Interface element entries
┄┄┄┄┄┄┄┄┄┄┄┄┄┄┄┄┄┄┄┄
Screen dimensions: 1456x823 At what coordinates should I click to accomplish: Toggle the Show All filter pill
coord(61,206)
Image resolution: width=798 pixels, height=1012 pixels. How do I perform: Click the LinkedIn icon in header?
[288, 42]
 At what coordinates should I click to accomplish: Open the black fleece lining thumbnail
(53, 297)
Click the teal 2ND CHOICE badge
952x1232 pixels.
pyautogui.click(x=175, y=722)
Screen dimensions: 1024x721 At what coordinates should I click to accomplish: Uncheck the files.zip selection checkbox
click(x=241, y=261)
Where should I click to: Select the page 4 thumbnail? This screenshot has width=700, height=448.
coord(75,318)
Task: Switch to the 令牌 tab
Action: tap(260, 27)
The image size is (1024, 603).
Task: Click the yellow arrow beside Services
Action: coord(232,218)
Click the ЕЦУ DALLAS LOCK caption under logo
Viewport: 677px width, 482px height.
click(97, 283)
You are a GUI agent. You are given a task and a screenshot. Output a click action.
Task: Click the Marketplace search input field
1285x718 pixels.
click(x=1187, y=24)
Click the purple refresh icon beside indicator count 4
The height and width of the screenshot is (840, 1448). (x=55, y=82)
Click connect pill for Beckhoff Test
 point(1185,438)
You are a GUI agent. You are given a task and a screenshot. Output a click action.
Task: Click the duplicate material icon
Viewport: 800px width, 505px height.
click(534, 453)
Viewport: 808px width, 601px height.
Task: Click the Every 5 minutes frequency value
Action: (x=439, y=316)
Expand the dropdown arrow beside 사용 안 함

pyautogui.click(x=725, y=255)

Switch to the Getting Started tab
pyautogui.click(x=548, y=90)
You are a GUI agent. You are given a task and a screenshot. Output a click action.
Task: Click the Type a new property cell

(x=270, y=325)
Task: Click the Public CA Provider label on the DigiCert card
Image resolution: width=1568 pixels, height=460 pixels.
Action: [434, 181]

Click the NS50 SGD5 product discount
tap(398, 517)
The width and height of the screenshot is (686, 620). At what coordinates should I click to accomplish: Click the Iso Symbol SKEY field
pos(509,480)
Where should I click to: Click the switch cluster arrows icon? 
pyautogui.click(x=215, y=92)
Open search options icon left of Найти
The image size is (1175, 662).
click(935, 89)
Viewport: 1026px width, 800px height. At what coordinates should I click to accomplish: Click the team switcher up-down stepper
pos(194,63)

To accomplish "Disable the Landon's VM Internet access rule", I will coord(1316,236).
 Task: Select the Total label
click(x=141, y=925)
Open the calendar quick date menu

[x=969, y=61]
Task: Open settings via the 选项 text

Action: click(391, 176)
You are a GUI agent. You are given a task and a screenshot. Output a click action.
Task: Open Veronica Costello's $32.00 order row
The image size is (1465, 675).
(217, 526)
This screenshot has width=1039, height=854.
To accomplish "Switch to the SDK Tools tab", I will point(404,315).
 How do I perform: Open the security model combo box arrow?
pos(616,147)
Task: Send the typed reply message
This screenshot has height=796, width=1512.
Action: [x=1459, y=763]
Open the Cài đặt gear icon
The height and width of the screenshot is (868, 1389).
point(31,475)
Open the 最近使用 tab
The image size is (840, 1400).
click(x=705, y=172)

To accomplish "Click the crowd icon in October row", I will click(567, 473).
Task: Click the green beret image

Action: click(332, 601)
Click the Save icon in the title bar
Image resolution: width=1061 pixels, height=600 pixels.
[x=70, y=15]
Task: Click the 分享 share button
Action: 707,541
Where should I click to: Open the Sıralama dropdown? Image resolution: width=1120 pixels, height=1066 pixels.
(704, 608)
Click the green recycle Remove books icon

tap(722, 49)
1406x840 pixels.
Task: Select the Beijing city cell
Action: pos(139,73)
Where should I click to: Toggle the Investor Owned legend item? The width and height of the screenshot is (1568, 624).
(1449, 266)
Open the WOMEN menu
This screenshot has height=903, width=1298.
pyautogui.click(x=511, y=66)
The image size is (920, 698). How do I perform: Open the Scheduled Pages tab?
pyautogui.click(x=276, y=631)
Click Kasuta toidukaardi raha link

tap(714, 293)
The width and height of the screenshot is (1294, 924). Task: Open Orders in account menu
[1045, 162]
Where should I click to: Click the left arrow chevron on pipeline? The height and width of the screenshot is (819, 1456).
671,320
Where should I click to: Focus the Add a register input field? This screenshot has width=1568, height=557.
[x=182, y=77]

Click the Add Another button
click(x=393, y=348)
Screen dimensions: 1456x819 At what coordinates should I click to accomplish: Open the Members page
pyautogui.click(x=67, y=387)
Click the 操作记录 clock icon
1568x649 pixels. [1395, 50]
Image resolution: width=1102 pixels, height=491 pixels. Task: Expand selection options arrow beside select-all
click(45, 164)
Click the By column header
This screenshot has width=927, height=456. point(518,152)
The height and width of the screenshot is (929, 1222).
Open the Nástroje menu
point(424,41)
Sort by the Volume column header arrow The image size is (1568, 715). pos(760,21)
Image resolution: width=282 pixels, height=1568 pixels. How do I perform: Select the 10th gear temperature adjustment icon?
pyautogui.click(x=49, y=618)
┄┄┄┄┄┄┄┄┄┄┄┄┄┄┄┄┄┄┄┄
▶ Given exercise
Reproduce, without any changes, every line of the entries from the one containing "Click the By column header" down through the last line of the entries.

▶ Problem solution
Click the By column header
This screenshot has width=927, height=456. point(518,152)
The height and width of the screenshot is (929, 1222).
Open the Nástroje menu
point(424,41)
Sort by the Volume column header arrow The image size is (1568, 715). pos(760,21)
Image resolution: width=282 pixels, height=1568 pixels. How do I perform: Select the 10th gear temperature adjustment icon?
pyautogui.click(x=49, y=618)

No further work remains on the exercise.